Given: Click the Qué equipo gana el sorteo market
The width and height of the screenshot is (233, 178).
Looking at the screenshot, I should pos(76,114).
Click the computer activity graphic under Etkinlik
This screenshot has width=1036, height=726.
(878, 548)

◆ ◆ ◆ ◆

* [Aim]: Pull out every line of the listing above that contains the string "width", matching case exactly.

* [Response]:
The width and height of the screenshot is (233, 178).
This screenshot has width=1036, height=726.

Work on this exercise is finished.